Dans ces conditions, nous ne pouvons accepter que l’Arabie saoudite soit catapultée à une commission dont le mandat principal est de garantir et de promouvoir les droits des femmes dans le monde, à moins de fermer les yeux sur la nature même de son régime.

Dans ce contexte, nous nous interrogeons sur le processus qui a conduit à une telle élection. Qui sont les États qui ont voté pour garantir ce fameux siège à l’Arabie saoudite ? Qu’ont-ils reçu en échange ? À travers une telle complaisance, ces mêmes États réalisent-ils qu’ils bradent les droits de la personne et mettent en danger notre sécurité collective ?

Selon UN Watch, au moins cinq États de l’Union européenne (membres de l’ECOSOC) ont permis l’élection du royaume. On apprend que la Belgique, en raison d’un cafouillage diplomatique, est du nombre. D’ailleurs, son premier ministre regrette le vote de son pays ! Mais qui sont les autres États ? Est-ce la France, l’Allemagne, la Grèce, l’Italie, le Royaume-Uni, le Portugal, l’Irlande, la Suède, la République tchèque ? Nous voulons le savoir. Nous exigeons la vérité !
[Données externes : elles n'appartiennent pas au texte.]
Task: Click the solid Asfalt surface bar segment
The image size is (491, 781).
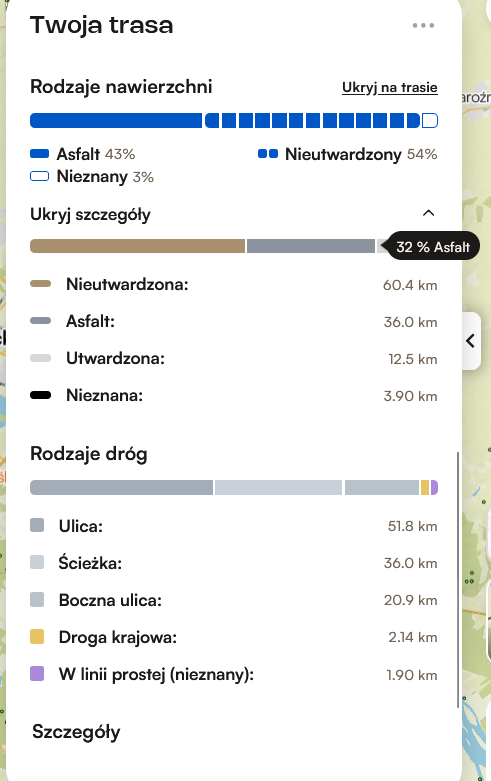Action: tap(116, 121)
Alors que les femmes subissent de plein fouet les effets néfastes de la crise économique, du délitement des services publics, du virage de plus en plus autoritaire de plusieurs États et de la montée fulgurante des intégrismes religieux et des violences qu’ils charrient, nous estimons qu’il est urgent d’envoyer un message clair. Ceux qui contribuent à créer ces inégalités et à véhiculer ces violences ne sont pas dignes de notre confiance. Il faut, aujourd’hui plus que jamais, protéger les femmes, rendre accessibles les soins de santé et les droits sexuels et reproductifs, garantir le droit à l’éducation, à la culture et au travail, faire en sorte que les femmes puissent exercer leur citoyenneté à part entière. Nos droits ne sont pas à vendre ! Nos libertés ne sont pas négociables ! Notre dignité n’est pas à brader ! Arrêtez de nous mentir, l’Arabie saoudite n’est pas l’alliée des femmes !

Nous devons être conscients que, face à la montée des extrémismes politiques et à la menace des intégrismes religieux, notre responsabilité est de défendre la démocratie et de veiller au respect des droits fondamentaux de la personne. Dans cette lutte, la politique des États démocratiques ne doit souffrir d’aucune incohérence, d’aucune ambiguïté. On ne peut prétendre combattre un groupe État islamique sur le front du Moyen-Orient et normaliser la venue d’un groupe État islamique bis au sein des instances onusiennes. La doctrine officielle de l’Arabie saoudite met en péril la paix des nations et la fraternité entre les peuples.

Nous demandons à nos États respectifs, le Québec et le Canada, de dénoncer l’élection de l’Arabie saoudite à la Commission de la condition de la femme des Nations unies. Nous exigeons son exclusion ainsi que celle de l’Iran de cette commission, deux pays qui pratiquent des politiques ségrégationnistes à l’endroit des filles et des femmes.